#### [Seçilmiş Metin]
-.-.-

9 Eylül 2017 Cumartesi

BU DA MI GOL DEĞİL BE!







BU DA MI GOL DEĞİL BE!
----------------------------------

 Bazı yaşamlar; doğuştan başlar ofsayt düşmeye. Yazgının şansızlığı, bir başka gizemin, değerlendirilme biçiminin gereği mi? Bilinmez…

  Klasik laf, inançtır; bazı insanlar da doğuştan şanslı… Tam manada hiçbirine katılmadığımı anlatmak isterim. Bütün ömre yayılan sosyolojik, psikolojik bir araştırma var mıdır? Yapılmış mıdır? Bilinmez… Şansın, şans denen şeyin, eşitliği maddiyat olduğu için, bunun getirisinin uzun vadede ki biçimleri; elle tutulur bir şey midir? Yoksa büyük bir kayıp, hiçlik, doymazlığı tetikleyen bir can sıkıcı gidişat mı?

 Ofsayt Osman, doğuştan şansız olan; yani yazgının onu terk ettiği birisini anlatır. Aslında, doğuştan sanatçı olan birisi tarafından; Sadri Alışık… Tıpkı Ayhan Işık, Kemal Sunal, Levent Kırca, İlyas Salman, Müjdat Gezen ve niceleri gibi.

 Buna, bu yeteneklere sadece şans demek ayıp olur. Evrimin adaleti; milyonlar içine serptiği farklılıklardan birisi; birileri…

  Ofsayt Osman, yeteneğini yönetmen Osman Seden ile kesişen yollarına da borçludur dersek yalan olmaz. İyi bir yönetmen, iyi sanatı ve sanatçıyı, bakışlarından, sesinden, ritminden; daha sahneye çıkmadan, sanatın kokusundan anlayacağı da bellidir.

  Bu filmin başlangıcı; yani doğuşu; yarım yüzyılı geçti. Yıl 1965;bir başka doğuşun, yükselişin duyulduğu. Alkış aldığı zamanlar. Beşiktaş Futbol Takımı, Ofsayt Osman filmi çekildiği yıl şampiyon oldu. Gol kralı da Güven Önüt…

  Ofsayt Osman, her daim ofsaytta kalırken, hiç gol yüzü görmemişken, Güven Önüt, Türk Futbol tarihine,” Gol Kral”ı olarak geçer. Üstelik bu futbolcuya, takıma gönül vermiş yazgının babam olacağını belirlediği kişi de, oğlu olursa ismini Güven koyacağım demiş;365 gün öncesinden.

-.-.-

#### [Gösterilen Veriler]
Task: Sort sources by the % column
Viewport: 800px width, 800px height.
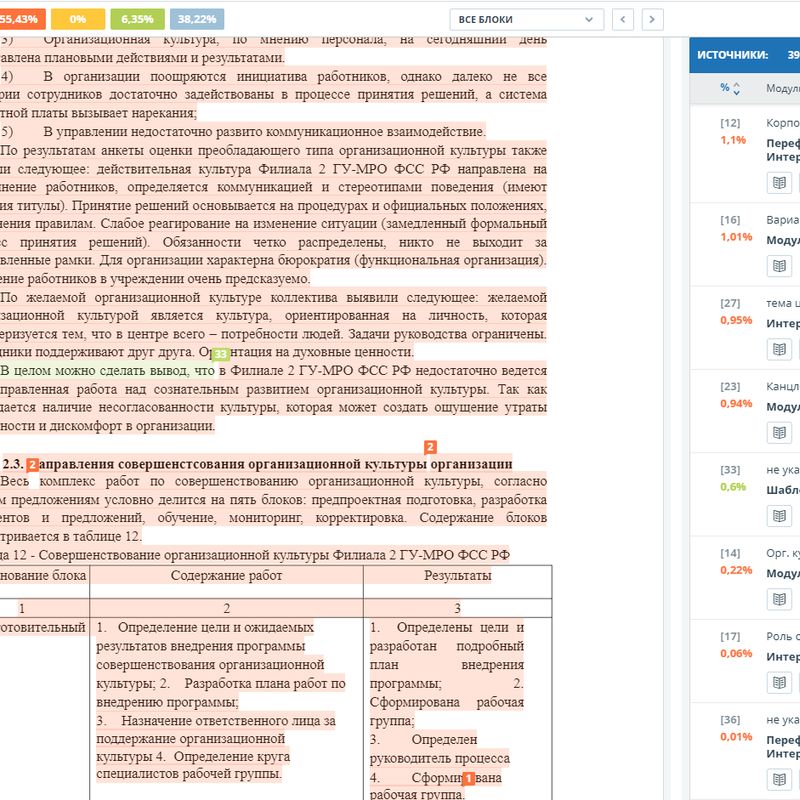Action: point(730,88)
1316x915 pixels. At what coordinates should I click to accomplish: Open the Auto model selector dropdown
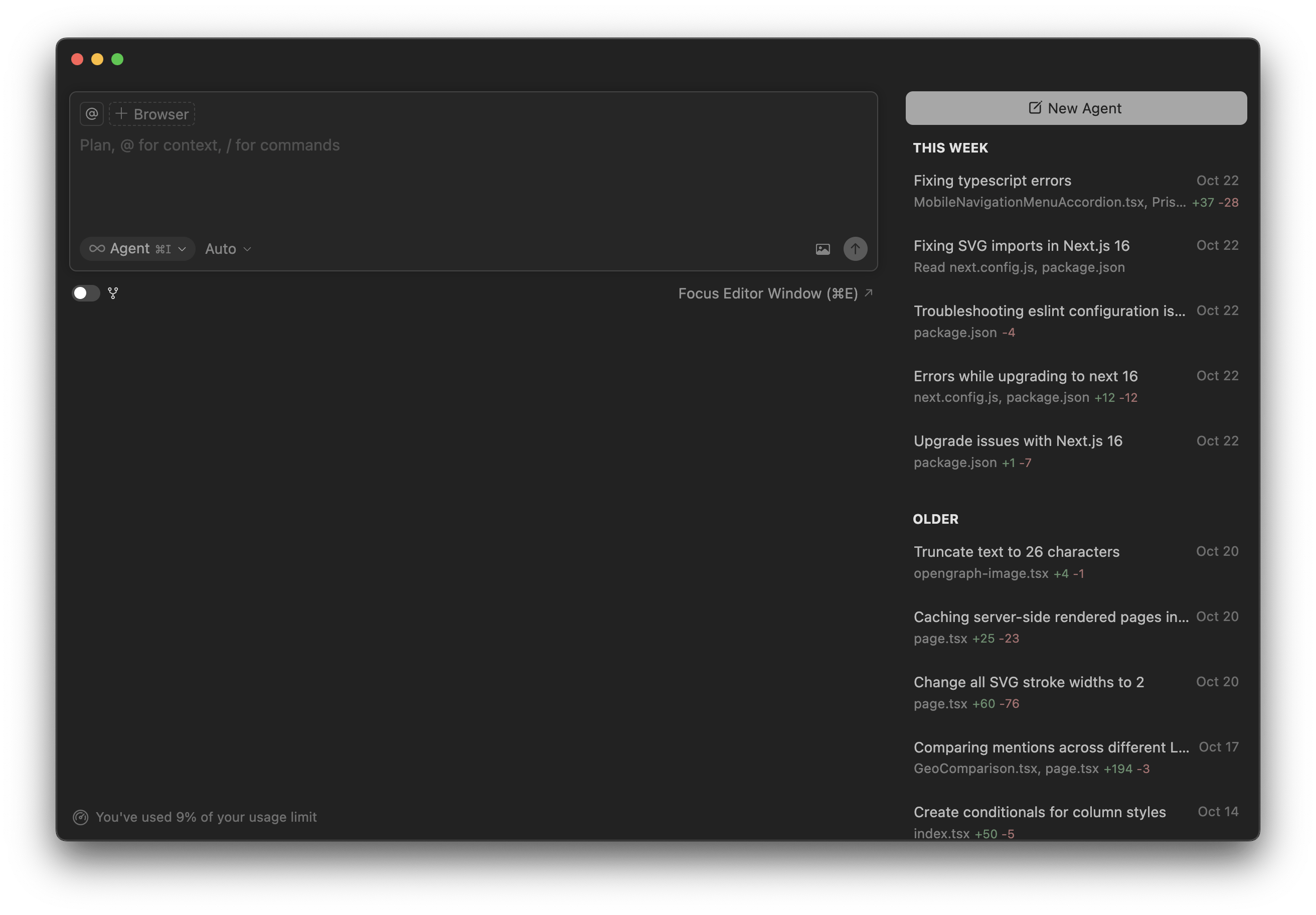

-.-.-

#### [İstenenler]
1. Ofsayt Osman yazısını iki cümleyle özetleyiniz.
2. Ofsayt Osman yazısının "Bu filmin başlangıcı;" sözlerinden "demiş;365 gün öncesinden." sözlerine kadar olan bölümünü aynen aktarınız.
3. Ofsayt Osman yazısına göre filmin çekildiği yıl hangi futbol takımı şampiyon olmuştur?

#### [Görev Sonuçları]
1. Yazıya göre Ofsayt Osman, doğuştan şanssız birini anlatır ve bu karakteri doğuştan sanatçı olan Sadri Alışık canlandırır; karakter, yeteneğini yönetmen Osman Seden ile kesişen yollarına da borçludur. Film 1965'te çekilmiştir; aynı yıl Beşiktaş Futbol Takımı şampiyon olmuş, gol kralı da Güven Önüt olmuştur.

2.
Bu filmin başlangıcı; yani doğuşu; yarım yüzyılı geçti. Yıl 1965;bir başka doğuşun, yükselişin duyulduğu. Alkış aldığı zamanlar. Beşiktaş Futbol Takımı, Ofsayt Osman filmi çekildiği yıl şampiyon oldu. Gol kralı da Güven Önüt…

  Ofsayt Osman, her daim ofsaytta kalırken, hiç gol yüzü görmemişken, Güven Önüt, Türk Futbol tarihine,” Gol Kral”ı olarak geçer. Üstelik bu futbolcuya, takıma gönül vermiş yazgının babam olacağını belirlediği kişi de, oğlu olursa ismini Güven koyacağım demiş;365 gün öncesinden.

3. Beşiktaş Futbol Takımı